La résistance est aussi venue de l’intérieur de l’entreprise. La chercheuse Zoë Hitzig a démissionné lorsque les tests publicitaires ont commencé, avertissant qu’OpenAI détient l’archive la plus détaillée de la pensée privée jamais constituée et que la publicité construite dessus pourrait manipuler les utilisateurs en toute discrétion.
Le test à 1 billion de dollars d’OpenAI
Anthropic a rapidement profité de la controverse en diffusant des publicités pendant le Super Bowl qui se moquaient de publicités maladroites dans les chatbots, tout en présentant son propre assistant, Claude, comme le choix plus propre. Le directeur général Sam Altman a répliqué à cette campagne, qualifiant son rival de produit coûteux conçu pour les riches. Cette passe d’armes publique a mis en lumière à quel point la question de la publicité dans les IA conversationnelles est devenue sensible.
Cette poussée intervient alors qu’OpenAI se prépare à entrer en Bourse, ayant déposé confidentiellement une demande de cotation sans calendrier précis pour le moment. Les banques ont valorisé l’entreprise à plus de 1 billion de dollars, une estimation qui repose fortement sur la promesse de nouvelles sources de revenus au-delà des abonnements.
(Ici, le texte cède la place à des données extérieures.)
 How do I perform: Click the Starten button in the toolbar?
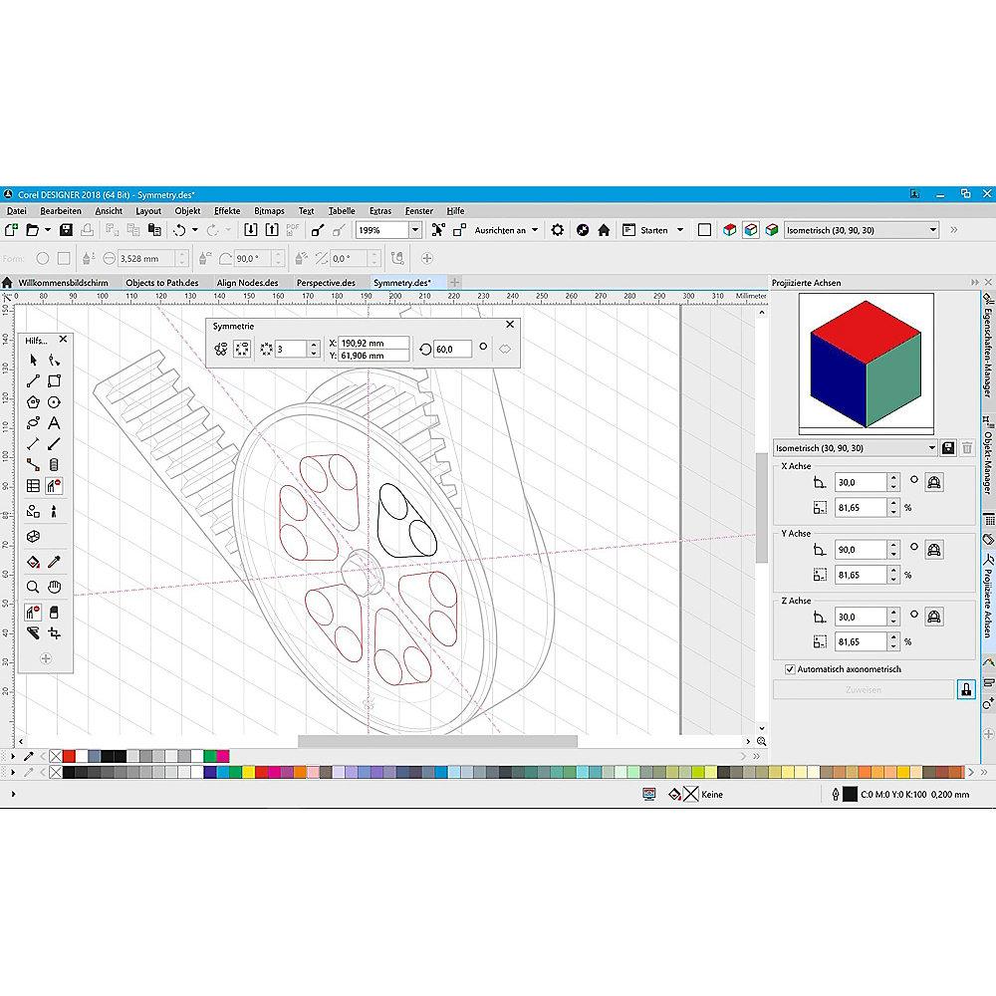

OpenAI a activé pour la première fois les publicités en février, en les montrant aux utilisateurs gratuits et à ceux de l’offre Go aux États-Unis, avant d’étendre le test à sept marchés. L’entreprise a depuis ajouté un gestionnaire de publicités en libre-service et le suivi des conversions, passant de placements gérés à des achats directs. Elle a dépensé 34 milliards de dollars l’an dernier et est restée déficitaire, ses coûts dépassant largement ses revenus.